In order to verify the performances, Faster R-CNN is applied as the detector and the VGG-16 network in Faster R-CNN is replaced by ResNet-101 network with stronger feature extraction. The related parameters are set as follows: the training learning rate is 0.001, the attenuation step size is 30000, the attenuation coefficient is 0.1, the training batch size is 128, and the detection confidence threshold is 0.5.

For the evaluation, if the IoU between the prediction box and its ground-truth box is greater than 0.5, it is a correct detection, otherwise it is a false detection. When the annotated vehicle is not detected, it is a detection loss. Using three image datasets, Faster R-CNN and its reformative method is verified by five-fold cross validation under the different IoU thresholds. The average precision (AP) of these two methods are shown in Table 1.
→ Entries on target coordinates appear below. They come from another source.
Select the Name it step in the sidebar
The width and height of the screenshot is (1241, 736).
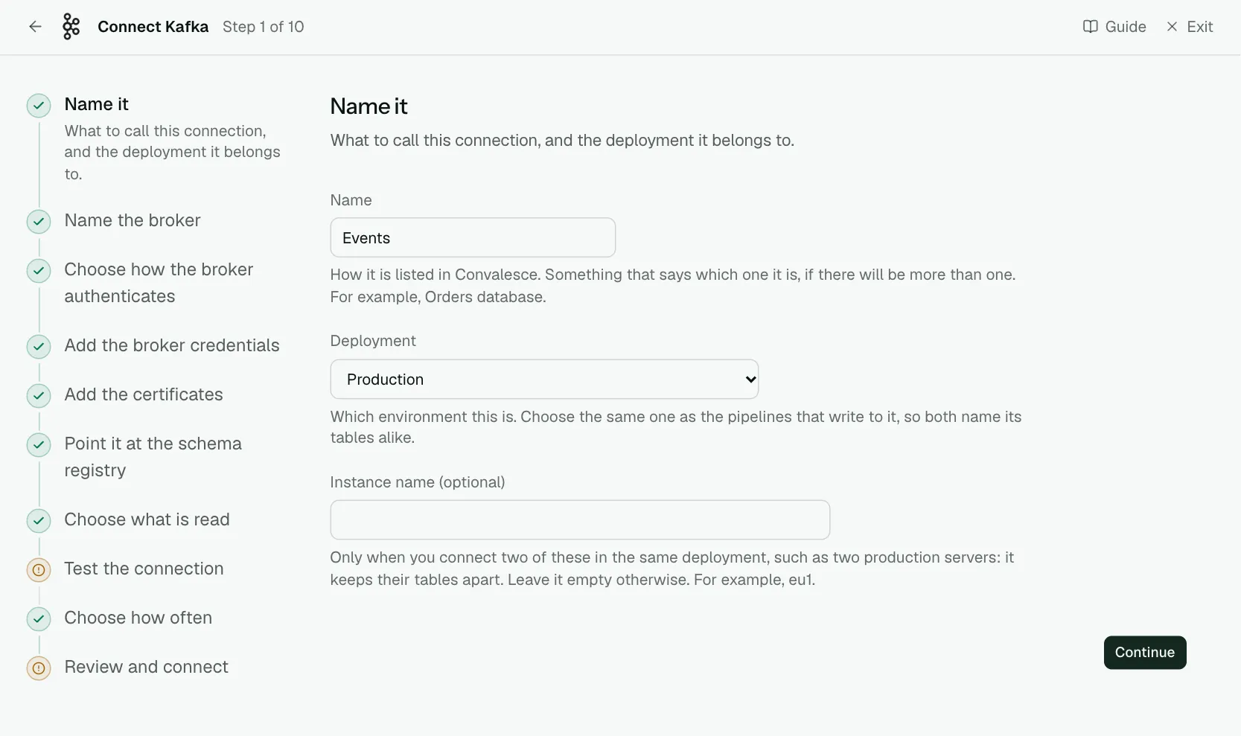click(x=96, y=104)
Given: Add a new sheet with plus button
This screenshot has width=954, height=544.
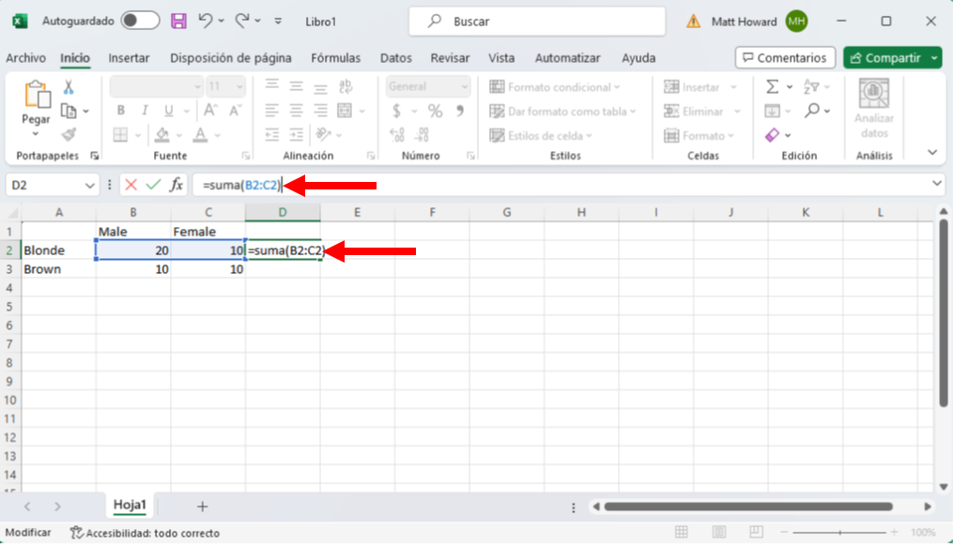Looking at the screenshot, I should [202, 506].
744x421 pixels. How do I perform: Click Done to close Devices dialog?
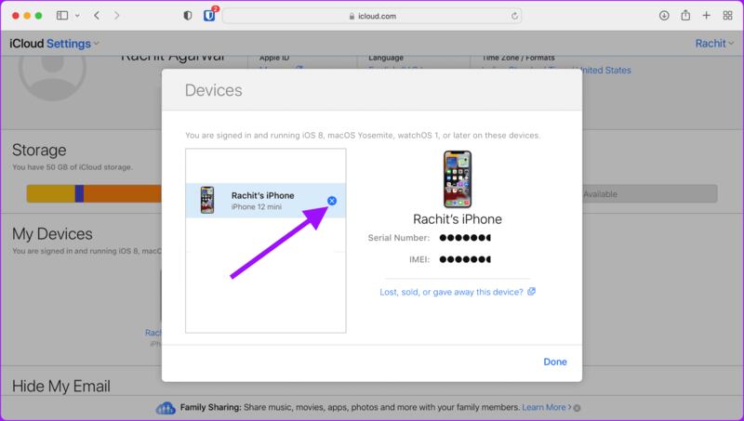[x=555, y=362]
Table 1. Vehicle detection AP of two methods on three datasets

The experimental results show that the detection performance on three image datasets is improved when the bounding box regression algorithm with adjacent punishment mechanism and the proposal weak confidence suppression algorithm is introduced. When the IoU threshold is 0.4, the proposed method yields the best performance. It is shown that the proposed method can effectively improve the detection accuracy and improve the accuracy and stability of the detector under the occlusion condition.

5 Conclusion

Vehicles have always been an important target for object detection. Due to the complexity of the actual road environment, such as vehicle occlusion, the accuracy and stability of object detection algorithms have been challenged. Compared with the traditional object detection algorithm, the proposed algorithm makes the proposal close to its designated target while clear from other nearby targets, and reduces the probability that the proposal is mistakenly suppressed by adjacent targets, so as to improve the detection performance of the detector. The experimental results show that the reformative Faster R-CNN is more efficient in vehicle detection.